Health & Body

The Myth of Flat Feet

Liza Voll

Worried your feet aren't good enough for a professional ballet career?

Good news: Most people, let alone dancers, have enough range of motion to go on pointe, says Mandy Blackmon, a physical therapist for Atlanta Ballet.

"It is almost always a strength problem," she says. "Floppy or flat feet may be the result of weak intrinsic foot muscles."
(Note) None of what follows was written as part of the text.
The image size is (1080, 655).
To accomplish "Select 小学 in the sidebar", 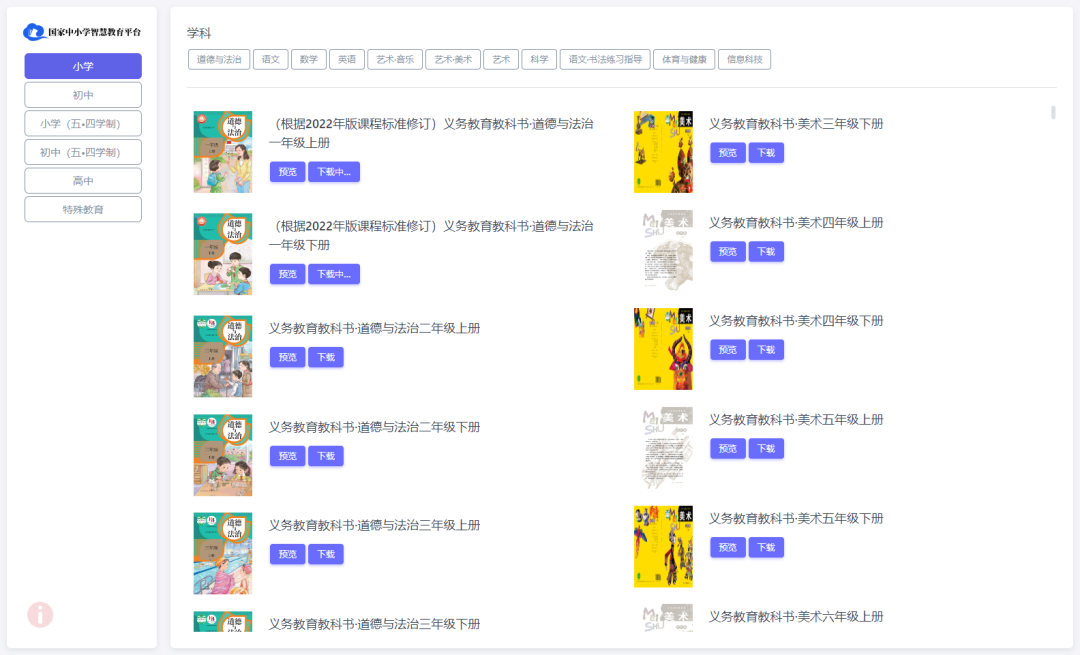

Strengthening these tiny muscles can help improve your line, as well as your balance, proprioception and the way you absorb the shock of jumps. Here are two of the best exercises to practice:

The Classic Towel Pull

Nathan Sayers

Sit or stand with your feet in parallel, toes on the edge of an unfolded towel. Balancing on your heels, lift all 10 toes and spread them out on the towel. Use your toes to grab the towel and pull it in towards you while keeping your arches lifted. Repeat until all the material has been gathered. You can also try reversing the process—lifting the arches, curling the toes in, and then spreading the towel out as your toes extend.

Doming


Sitting or standing with the whole foot on the floor, press down into your smaller toe knuckles and pull your large toe knuckles in a little closer to your heel, causing your arch to lift. Try to keep your toes long and straight.

To make it harder, try doing it with your toes lifted off the ground.

"A better-looking foot is not just a range-of-motion issue," adds Blackmon. "What most dancers are after when they want 'better feet' is more about strength and support of the bony structure."

Jim Lafferty

To that end, Blackmon recommends that dancers stretch their calves as well as pushing their pointe. Having a good range of motion in dorsiflexion (flex) and plantar flexion (pointe) is key to keeping feet and ankles healthy, and tight calves can restrict movement in your ankle joint.

A block in either end of your range—whether flexing or pointing—can be an early sign of injury. Get treated before you develop compensations, says Blackmon. Soft-tissue work in the calves and mobilizations performed by a physical therapist can open up your range of motion and keep your limbs healthy.